* Exercise *
Please write out every record below exactly as it stands.

[[ Record extracts open ]]

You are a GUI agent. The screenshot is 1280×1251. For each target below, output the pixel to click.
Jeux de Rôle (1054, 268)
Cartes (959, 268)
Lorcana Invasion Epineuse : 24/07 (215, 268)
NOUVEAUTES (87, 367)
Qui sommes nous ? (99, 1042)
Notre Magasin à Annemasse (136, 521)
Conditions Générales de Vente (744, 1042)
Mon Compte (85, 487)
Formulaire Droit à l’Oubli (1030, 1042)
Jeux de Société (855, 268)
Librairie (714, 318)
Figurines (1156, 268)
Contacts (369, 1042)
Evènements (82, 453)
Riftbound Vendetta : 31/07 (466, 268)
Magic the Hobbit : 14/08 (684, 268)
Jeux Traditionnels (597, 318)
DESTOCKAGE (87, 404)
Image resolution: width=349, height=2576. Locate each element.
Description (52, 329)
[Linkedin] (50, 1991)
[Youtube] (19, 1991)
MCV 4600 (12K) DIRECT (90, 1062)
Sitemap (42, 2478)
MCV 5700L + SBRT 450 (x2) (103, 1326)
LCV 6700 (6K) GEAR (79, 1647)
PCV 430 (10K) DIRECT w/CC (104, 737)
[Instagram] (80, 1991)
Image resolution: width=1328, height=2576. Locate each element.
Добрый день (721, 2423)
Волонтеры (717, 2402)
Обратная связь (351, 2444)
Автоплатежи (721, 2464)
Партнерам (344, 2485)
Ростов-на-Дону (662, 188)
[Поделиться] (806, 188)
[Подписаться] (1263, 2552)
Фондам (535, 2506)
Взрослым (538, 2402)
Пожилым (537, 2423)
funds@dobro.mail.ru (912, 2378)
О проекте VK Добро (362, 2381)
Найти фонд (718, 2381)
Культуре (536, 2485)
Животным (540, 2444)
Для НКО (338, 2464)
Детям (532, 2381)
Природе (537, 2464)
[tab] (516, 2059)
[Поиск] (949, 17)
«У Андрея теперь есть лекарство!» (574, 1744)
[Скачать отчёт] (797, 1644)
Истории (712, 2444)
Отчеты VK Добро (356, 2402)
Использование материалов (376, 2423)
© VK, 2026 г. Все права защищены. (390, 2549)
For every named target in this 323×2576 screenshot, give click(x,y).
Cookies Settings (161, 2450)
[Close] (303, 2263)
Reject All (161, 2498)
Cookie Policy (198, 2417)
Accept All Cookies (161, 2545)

[[ Record extracts closed ]]

* Answer box *
You are a GUI agent. The screenshot is 1280×1251. For each target below, output the pixel to click.
Jeux de Rôle (1054, 268)
Cartes (959, 268)
Lorcana Invasion Epineuse : 24/07 (215, 268)
NOUVEAUTES (87, 367)
Qui sommes nous ? (99, 1042)
Notre Magasin à Annemasse (136, 521)
Conditions Générales de Vente (744, 1042)
Mon Compte (85, 487)
Formulaire Droit à l’Oubli (1030, 1042)
Jeux de Société (855, 268)
Librairie (714, 318)
Figurines (1156, 268)
Contacts (369, 1042)
Evènements (82, 453)
Riftbound Vendetta : 31/07 (466, 268)
Magic the Hobbit : 14/08 (684, 268)
Jeux Traditionnels (597, 318)
DESTOCKAGE (87, 404)
Image resolution: width=349, height=2576. Locate each element.
Description (52, 329)
[Linkedin] (50, 1991)
[Youtube] (19, 1991)
MCV 4600 (12K) DIRECT (90, 1062)
Sitemap (42, 2478)
MCV 5700L + SBRT 450 (x2) (103, 1326)
LCV 6700 (6K) GEAR (79, 1647)
PCV 430 (10K) DIRECT w/CC (104, 737)
[Instagram] (80, 1991)
Image resolution: width=1328, height=2576. Locate each element.
Добрый день (721, 2423)
Волонтеры (717, 2402)
Обратная связь (351, 2444)
Автоплатежи (721, 2464)
Партнерам (344, 2485)
Ростов-на-Дону (662, 188)
[Поделиться] (806, 188)
[Подписаться] (1263, 2552)
Фондам (535, 2506)
Взрослым (538, 2402)
Пожилым (537, 2423)
funds@dobro.mail.ru (912, 2378)
О проекте VK Добро (362, 2381)
Найти фонд (718, 2381)
Культуре (536, 2485)
Животным (540, 2444)
Для НКО (338, 2464)
Детям (532, 2381)
Природе (537, 2464)
[tab] (516, 2059)
[Поиск] (949, 17)
«У Андрея теперь есть лекарство!» (574, 1744)
[Скачать отчёт] (797, 1644)
Истории (712, 2444)
Отчеты VK Добро (356, 2402)
Использование материалов (376, 2423)
© VK, 2026 г. Все права защищены. (390, 2549)
For every named target in this 323×2576 screenshot, give click(x,y).
Cookies Settings (161, 2450)
[Close] (303, 2263)
Reject All (161, 2498)
Cookie Policy (198, 2417)
Accept All Cookies (161, 2545)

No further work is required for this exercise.